How important is social networking in affecting
international warfare? According to author and analyst James Jay Carafano, it
is vital. Never before has the world been as easily interconnected as it is
now; with facebook, twitter, email, online newspapers and blogs, and mass
internet search engines such as google and bing, information can travel faster
and easier than it ever has done before. While there are many plus sides to
instant communication, there are also other issues that have raised concern—such
as an individual’s privacy or a nation’s security and safety.

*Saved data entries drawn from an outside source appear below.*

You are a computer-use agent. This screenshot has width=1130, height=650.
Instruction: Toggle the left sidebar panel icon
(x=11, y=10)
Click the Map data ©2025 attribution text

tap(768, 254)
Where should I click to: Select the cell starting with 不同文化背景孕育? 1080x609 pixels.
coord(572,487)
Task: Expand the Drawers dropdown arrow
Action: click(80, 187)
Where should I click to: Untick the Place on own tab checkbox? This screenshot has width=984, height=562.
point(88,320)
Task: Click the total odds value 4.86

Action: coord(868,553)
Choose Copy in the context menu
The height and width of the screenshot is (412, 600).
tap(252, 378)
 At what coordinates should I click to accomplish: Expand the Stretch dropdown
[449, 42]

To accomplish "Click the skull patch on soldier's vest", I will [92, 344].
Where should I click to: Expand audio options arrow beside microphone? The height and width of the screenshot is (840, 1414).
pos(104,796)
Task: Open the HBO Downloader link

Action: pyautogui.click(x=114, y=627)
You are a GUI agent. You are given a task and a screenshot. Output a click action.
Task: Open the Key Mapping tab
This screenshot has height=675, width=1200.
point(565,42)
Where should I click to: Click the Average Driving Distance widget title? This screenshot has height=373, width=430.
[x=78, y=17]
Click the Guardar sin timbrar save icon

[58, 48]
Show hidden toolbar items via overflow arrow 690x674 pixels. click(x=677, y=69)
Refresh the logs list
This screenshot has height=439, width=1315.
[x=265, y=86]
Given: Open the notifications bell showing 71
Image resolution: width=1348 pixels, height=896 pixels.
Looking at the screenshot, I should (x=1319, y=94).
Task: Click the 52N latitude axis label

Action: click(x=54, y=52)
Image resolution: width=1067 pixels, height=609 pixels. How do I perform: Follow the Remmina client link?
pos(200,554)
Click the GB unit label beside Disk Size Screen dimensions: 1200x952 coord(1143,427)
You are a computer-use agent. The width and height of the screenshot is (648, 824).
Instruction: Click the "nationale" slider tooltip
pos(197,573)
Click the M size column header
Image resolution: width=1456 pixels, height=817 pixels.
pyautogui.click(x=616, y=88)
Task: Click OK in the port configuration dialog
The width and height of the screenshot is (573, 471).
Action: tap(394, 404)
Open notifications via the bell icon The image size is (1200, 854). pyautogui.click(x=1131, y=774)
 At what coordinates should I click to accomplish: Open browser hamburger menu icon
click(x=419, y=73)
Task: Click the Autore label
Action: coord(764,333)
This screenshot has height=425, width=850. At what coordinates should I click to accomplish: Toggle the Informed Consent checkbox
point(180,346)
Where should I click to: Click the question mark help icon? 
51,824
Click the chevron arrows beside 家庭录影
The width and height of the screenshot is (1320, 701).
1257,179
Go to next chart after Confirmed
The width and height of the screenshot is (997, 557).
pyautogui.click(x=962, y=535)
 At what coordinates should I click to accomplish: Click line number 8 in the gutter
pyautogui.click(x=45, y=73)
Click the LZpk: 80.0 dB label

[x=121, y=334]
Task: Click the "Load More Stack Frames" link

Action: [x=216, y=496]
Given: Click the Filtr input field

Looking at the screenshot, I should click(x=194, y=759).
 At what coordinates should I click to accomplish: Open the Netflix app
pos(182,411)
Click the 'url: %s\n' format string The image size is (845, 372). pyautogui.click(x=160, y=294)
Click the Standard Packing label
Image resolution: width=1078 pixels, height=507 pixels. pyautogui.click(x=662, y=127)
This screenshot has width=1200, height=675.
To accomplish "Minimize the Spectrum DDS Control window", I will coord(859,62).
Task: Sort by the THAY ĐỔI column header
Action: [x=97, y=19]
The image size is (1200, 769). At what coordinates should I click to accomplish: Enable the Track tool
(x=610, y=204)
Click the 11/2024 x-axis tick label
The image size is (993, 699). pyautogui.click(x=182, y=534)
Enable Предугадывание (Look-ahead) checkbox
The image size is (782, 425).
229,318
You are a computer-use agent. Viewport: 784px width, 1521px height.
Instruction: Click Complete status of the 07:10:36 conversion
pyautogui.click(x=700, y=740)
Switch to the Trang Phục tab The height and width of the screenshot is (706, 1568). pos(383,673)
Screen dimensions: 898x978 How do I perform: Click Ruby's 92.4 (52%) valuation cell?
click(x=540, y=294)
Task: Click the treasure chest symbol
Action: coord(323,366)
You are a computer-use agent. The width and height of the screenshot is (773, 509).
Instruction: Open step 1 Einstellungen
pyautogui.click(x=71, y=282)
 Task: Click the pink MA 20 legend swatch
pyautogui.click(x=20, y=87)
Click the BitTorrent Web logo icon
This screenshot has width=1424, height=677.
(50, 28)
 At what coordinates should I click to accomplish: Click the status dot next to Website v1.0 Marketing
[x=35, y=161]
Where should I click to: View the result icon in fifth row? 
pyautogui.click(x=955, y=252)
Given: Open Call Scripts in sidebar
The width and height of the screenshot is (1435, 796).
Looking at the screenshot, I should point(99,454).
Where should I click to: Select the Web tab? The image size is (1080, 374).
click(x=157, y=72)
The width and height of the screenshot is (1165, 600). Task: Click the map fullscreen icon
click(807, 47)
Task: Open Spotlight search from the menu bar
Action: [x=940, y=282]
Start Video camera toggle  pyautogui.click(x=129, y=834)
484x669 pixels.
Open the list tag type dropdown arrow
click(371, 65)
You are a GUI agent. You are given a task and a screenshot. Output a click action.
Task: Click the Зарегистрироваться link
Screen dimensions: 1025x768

In 2011, the Egyptian government sought in vain to shut down
the Internet-based social networks of its people, when it started being used as
part of the uprising against their president Hosni Mubarak. WikiLeaks
editor-in-chief Julian Assange has been branded “public enemy number one” by
some in the United States for posting material on the World Wide Web that
concerns airstrikes in Iraq, US diplomatic communications, and other sensitive
matters.
Carafano, deputy director of the Heritage Foundation’s
international studies institute and director of its Center for Foreign Policy
Studies, examines these and other internet-born initiatives and their future
effect on war, diplomacy, and domestic politics in his book Wiki at War: Conflict in a Socially
Networked World. The book is written in a lively and understandable style
that is engaging for readers of all types. Carafano argues that old wisdom can
still apply to the newly evolving online world of media and to protecting
national security.
There is no doubt that the new age of internet has
widespread and revolutionary impacts on the world’s communication, security,
and politics. Become more informed and read more about it in Carafano’s book!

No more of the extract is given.